How to give (and make) a presentation

 

These are my notes from a quick workshop at Stony Brook University given by Professor Michael Bender and Professor Rob Johnson in May 2012.

How to make the presentation

Prefix competitive

  • If you had one slide, make your presentation.
  • If you had two slides, extend your 1 slide presentation.
  • 1 slide -> 2 slides -> 3 slides.

Quick outline

  • Explain your problem (most likely to do bad on).
  • Explain why your problem is important.
  • Why do existing solutions not solve the problem?
  • Explain your contribution (most likely to do bad on).
    • Make clear what you did.
    • Make clear what other people did.
  • Talk about your solution.
  • Put results pretty early on in the presentation.

Tips

If you have a title and you don’t know how to begin, begin by explaining your title.

Put your work in context:

  • Explain how you fit in and how you differentiate yourself from the other work.
  • Cite related work.

No more than 40 (or 20?) words per slide.

Include pictures/examples.

If it’s a 10 minute talk, you don’t have time to explain how you solved the problem, but more interesting than how you solved the problem:

  • What the problem is.
  • What are difficult examples.
  • What were the difficulties.
  • What is the intuition behind the problem/solution.

Don’t take information away.

The conclusion slide

  • Philosophy, morals, summarize.
  • What does this mean?
  • What should people take out of this?

Don’t

  • Have more than one graph per slide
    • Graphs are complex to understand for your audience.
    • (They may not be so for you. But that’s irrelevant.)
  • Use units that are too small: e.g., 120000 ms instead of 2 minutes.
  • Use units inconsistently: e.g., 1024 bytes on one slide, 1 KiB on the other.

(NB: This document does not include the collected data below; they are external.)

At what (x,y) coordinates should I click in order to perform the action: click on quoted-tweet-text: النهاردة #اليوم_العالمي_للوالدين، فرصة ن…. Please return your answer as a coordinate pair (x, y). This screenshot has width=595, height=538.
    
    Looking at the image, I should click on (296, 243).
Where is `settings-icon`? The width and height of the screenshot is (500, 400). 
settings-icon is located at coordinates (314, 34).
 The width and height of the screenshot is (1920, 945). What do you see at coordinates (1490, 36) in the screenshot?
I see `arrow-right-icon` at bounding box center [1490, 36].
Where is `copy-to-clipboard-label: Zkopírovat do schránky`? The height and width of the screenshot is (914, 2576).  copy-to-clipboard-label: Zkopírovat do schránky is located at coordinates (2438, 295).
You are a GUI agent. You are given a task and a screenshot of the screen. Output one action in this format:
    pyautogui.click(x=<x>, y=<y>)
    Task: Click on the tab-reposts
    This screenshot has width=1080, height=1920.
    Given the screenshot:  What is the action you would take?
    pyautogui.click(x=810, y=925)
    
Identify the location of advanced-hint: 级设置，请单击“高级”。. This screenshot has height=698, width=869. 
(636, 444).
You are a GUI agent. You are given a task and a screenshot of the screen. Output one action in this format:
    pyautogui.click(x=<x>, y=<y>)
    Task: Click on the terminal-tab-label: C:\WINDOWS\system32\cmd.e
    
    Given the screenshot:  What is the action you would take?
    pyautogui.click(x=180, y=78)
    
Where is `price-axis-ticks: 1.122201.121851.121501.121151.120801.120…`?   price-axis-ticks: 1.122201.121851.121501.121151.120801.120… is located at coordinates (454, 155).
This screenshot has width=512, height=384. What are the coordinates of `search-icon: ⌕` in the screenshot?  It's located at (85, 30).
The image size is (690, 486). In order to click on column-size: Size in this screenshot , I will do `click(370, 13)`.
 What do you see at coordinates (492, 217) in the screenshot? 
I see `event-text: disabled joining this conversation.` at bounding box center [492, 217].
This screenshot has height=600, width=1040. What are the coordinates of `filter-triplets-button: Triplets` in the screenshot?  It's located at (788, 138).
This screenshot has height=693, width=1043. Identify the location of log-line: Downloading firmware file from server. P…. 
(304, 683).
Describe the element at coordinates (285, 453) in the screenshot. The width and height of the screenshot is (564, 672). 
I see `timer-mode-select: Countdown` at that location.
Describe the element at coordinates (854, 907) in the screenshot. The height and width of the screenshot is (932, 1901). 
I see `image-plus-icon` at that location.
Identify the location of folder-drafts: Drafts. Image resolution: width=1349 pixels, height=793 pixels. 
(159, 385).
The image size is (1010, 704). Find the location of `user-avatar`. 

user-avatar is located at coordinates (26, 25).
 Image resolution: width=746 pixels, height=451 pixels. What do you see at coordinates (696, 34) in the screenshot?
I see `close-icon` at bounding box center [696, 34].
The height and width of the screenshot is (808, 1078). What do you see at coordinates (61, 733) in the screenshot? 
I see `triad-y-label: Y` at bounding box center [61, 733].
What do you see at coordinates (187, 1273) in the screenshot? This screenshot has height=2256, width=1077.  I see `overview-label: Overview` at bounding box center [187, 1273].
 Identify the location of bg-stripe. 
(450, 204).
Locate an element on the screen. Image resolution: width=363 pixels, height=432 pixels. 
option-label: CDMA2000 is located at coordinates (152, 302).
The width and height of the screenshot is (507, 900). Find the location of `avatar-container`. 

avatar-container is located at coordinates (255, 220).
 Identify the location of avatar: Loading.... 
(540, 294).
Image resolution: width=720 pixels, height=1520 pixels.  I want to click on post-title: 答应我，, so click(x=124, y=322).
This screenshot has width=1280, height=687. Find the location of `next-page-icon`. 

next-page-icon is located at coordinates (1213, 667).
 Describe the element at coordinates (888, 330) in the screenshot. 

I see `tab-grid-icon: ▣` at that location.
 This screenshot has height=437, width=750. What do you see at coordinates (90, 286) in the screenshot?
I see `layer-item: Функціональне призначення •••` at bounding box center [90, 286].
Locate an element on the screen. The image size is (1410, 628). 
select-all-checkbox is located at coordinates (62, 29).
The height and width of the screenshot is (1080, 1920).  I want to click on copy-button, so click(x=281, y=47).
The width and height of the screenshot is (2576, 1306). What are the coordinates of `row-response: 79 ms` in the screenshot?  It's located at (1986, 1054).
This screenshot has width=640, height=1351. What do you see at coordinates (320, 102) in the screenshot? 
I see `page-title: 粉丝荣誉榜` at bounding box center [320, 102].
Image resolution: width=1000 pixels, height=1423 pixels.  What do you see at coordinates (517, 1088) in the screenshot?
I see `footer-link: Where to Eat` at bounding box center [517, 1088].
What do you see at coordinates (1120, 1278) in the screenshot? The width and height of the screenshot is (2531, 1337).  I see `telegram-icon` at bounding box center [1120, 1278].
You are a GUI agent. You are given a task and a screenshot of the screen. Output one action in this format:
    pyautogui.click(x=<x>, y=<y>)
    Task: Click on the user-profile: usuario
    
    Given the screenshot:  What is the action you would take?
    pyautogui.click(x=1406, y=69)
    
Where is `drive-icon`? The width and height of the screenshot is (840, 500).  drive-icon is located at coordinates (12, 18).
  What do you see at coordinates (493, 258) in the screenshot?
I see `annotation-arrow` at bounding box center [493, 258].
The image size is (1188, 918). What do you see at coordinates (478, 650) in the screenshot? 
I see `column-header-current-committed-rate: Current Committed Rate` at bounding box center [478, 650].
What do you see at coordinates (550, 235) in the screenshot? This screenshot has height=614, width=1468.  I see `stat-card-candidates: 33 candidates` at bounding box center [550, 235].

How to deliver a presentation

Giving a good talk has a lot more to do with following rules than being naturally gifted.

  • First, slides have to be very fast.
  • Memorize your first sentence(s).
    • Say it confidently.
    • Likely to be nervous, so it’s good to be prepared in the beginning
    • Begin the talk quickly.
    • A student actually put the title slide about a third into the talk.

Hardest thing, most of you will fail on:

  • Conclude your slides (individually).
    • Each slide must be introduced and concluded.
    • Concluding slides is really relaxing, everyone will feel great when you do that.
    • Conclusion of your slide should be on the slide.
    • Know the conclusions for each slide.
    • Basically your “topic sentence” now becomes your ending concluding sentence (opposite to normal writing).
  • Pause after conclusions, let yourself and the audience breathe.
    • One reason you don’t do this is because you’re concerned about time, or you can’t wait to move on to the next slide.
    • If you can’t say in a single sentence: “Why is this slide here?” then it’s a bad slide.

Stand next to the screen, point with your fingers, the screen is not made of sulfuric acid.

  • Practice touching the screen, it’s a beautiful thing :)

Refer to everything on the slides.

Do not apologize, ever.

Make jokes, smile.

  • Follow with something self-referential.
  • Maybe add some silly pictures (strawberry, hamsters). Use this with caution.
  • Smile while giving talk.
    • If you’re not enjoying yourself, then everyone else will feel awkward.

Should you read your slide, or should you just summarize your slide?

  • Do not read your slides in a monotone.
  • People can only focus on one thing at a time: don’t have a paragraph on the slide and say something different.
    • People will have to choose between you and the paragraph.

Make your talk self-contained, that’s the easiest way to present.

  • If you find you’re paraphrasing from the slides, then you have bad slides.

Practice your talk out loud.

Explain your talk to someone.

  • Goal is not to make a talk that makes you look smarter because it’s so difficult to understand.
  • Make a talk that’s simple, elegant, and people can understand.
  • How can you make people both understand what you did and understand that it was difficult?
    • Make it seem like what you really did was more complicated actually
    • How do you say something is complicated?
      • Personal stories.

Don’t

  • Be nervous.
    • Okay in the beginning, but shake it off.
  • Stare down at the floor.
  • Keep your hand in your pocket(s). (My personal preference, at least.)
  • If presenting graphs, do not explain them in detail. Instead, just say “this looks very good as you can see.”
  • If you have four graphs in one slide, only refer to one of them. Be sure to ignore the others.